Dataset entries

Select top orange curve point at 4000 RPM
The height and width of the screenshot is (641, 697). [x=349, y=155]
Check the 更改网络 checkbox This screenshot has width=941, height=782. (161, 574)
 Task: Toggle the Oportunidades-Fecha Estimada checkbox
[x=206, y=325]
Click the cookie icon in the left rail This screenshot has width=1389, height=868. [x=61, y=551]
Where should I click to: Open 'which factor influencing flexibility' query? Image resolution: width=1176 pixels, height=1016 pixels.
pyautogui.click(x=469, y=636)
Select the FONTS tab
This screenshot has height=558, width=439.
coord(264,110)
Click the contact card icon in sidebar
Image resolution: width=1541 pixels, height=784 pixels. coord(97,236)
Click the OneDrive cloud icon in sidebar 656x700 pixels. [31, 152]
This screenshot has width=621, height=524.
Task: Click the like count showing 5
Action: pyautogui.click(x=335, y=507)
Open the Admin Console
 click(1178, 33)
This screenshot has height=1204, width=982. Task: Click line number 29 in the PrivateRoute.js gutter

:: Exercise objective ::
Your task is to transcribe exactly the lines from the one with "This screenshot has height=558, width=439." through the end of the data, both included, and nothing besides.

:: Answer to the problem ::
This screenshot has height=558, width=439.
coord(264,110)
Click the contact card icon in sidebar
Image resolution: width=1541 pixels, height=784 pixels. coord(97,236)
Click the OneDrive cloud icon in sidebar 656x700 pixels. [31, 152]
This screenshot has width=621, height=524.
Task: Click the like count showing 5
Action: pyautogui.click(x=335, y=507)
Open the Admin Console
 click(1178, 33)
This screenshot has height=1204, width=982. Task: Click line number 29 in the PrivateRoute.js gutter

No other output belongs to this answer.